Closed kotaxyz closed 1 year ago
Hello. I am getting a similar error when attempting to reproduce the Wednesday Addams example using the Pivotal Tuning script. Though to be fair I have no idea if it is supposed to run on with only 8GB VRAM?
I should note that I'm running on ROCm using a 6600 xt -- though I've had no trouble running automatic1111 or the kohya_ss stuff.
Traceback (most recent call last):
File "/home/A_User/LORA/lora/train_lora_w_ti.py", line 1164, in
These are OOM errors. Ti might require larger VRAM than just unet training
Ahh that's what I was afraid of, thanks -- I have seen similar errors arise from the other repositories due to bugs that were later resolved so I figured it was worth asking
Sorry to bug -- just one followup if possible.... Would it be possible to know how much VRAM is typically required? I am planning on getting new hardware due to the support issues with ROCm more generally so that would be very useful information to have.

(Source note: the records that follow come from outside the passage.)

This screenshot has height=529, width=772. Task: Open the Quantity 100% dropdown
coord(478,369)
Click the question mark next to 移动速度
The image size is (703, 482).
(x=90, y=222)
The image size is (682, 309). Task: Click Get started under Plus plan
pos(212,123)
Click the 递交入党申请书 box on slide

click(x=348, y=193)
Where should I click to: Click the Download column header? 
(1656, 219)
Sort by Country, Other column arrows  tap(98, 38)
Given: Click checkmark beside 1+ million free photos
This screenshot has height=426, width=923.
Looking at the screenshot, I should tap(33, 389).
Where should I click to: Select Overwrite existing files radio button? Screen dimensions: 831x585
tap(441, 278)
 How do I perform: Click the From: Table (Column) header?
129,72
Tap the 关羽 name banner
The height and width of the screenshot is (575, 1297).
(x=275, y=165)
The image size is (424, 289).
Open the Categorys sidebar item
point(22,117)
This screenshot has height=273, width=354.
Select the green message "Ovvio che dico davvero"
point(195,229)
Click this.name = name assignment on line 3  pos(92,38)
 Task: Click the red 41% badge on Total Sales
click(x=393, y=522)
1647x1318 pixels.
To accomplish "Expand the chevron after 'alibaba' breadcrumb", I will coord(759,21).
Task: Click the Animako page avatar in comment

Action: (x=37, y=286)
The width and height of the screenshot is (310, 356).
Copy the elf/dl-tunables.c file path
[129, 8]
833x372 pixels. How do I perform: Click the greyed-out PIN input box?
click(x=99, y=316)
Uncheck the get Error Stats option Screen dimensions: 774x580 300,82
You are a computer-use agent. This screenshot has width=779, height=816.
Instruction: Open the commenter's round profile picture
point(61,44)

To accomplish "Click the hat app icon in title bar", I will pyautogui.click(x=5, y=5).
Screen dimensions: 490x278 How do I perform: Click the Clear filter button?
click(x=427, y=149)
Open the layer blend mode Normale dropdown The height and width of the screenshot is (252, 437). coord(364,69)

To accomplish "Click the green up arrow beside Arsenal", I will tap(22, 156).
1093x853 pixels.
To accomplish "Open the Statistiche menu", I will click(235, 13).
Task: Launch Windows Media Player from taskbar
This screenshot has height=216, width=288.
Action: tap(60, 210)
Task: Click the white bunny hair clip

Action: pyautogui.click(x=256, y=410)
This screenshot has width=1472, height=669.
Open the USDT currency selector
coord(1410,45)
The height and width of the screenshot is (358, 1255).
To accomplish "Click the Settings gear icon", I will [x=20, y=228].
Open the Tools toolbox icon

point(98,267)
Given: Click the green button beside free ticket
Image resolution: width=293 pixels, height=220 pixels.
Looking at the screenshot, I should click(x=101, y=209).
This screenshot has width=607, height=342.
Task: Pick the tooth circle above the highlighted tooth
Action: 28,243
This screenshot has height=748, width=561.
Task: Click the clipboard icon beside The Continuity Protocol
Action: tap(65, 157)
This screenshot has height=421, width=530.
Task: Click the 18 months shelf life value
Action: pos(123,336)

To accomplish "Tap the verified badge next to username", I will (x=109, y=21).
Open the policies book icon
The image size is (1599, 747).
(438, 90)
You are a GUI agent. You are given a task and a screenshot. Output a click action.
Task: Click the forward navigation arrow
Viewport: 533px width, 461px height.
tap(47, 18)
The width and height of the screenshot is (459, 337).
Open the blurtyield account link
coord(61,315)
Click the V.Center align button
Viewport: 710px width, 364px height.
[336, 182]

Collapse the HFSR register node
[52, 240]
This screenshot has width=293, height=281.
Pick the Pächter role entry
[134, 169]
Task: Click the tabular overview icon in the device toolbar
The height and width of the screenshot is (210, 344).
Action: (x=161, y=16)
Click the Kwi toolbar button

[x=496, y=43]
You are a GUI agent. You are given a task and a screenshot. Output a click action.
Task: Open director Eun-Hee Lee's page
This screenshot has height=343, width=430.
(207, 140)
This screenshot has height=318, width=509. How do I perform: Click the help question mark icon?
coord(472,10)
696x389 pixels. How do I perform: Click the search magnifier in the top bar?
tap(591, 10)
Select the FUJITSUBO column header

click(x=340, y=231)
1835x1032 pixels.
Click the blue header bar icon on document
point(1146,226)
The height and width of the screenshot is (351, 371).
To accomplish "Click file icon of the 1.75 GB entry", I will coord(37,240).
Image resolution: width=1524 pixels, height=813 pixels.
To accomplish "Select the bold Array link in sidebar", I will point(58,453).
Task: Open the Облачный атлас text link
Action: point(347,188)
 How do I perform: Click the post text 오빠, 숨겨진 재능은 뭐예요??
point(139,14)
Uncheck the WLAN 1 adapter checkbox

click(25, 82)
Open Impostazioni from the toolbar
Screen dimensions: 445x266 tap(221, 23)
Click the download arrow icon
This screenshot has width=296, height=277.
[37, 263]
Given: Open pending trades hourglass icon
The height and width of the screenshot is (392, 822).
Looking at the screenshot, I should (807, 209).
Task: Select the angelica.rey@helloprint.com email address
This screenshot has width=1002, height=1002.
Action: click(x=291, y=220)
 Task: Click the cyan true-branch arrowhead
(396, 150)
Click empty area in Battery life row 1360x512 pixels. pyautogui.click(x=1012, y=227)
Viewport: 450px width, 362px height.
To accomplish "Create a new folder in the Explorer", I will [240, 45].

so how some people are able to run trainning not even with 8gb but with 6gb im confused what is the problem
The thing that definitely works with <12 GB is LoRa, without any bells and whistles. I think you are trying to use dreambooth sans lora which is definitely a no-go. I was hoping that the pivotal tuning would be lower VRAM like lora but for now it seems that anything involving textual inversion is going to be a no with lower VRAM cards.
Yes pti uses more VRAM. But it is certainly possible in the future for them to use less memory in theory.
mmm actually i use lora these are the settings i use to run the trainning
The thing that definitely works with <12 GB is LoRa, without any bells and whistles. I think you are trying to use dreambooth sans lora which is definitely a no-go. I was hoping that the pivotal tuning would be lower VRAM like lora but for now it seems that anything involving textual inversion is going to be a no with lower VRAM cards.
I had a similar issue and it was just this - if using Kohya make sure you're in the Dreambooth LoRa tab.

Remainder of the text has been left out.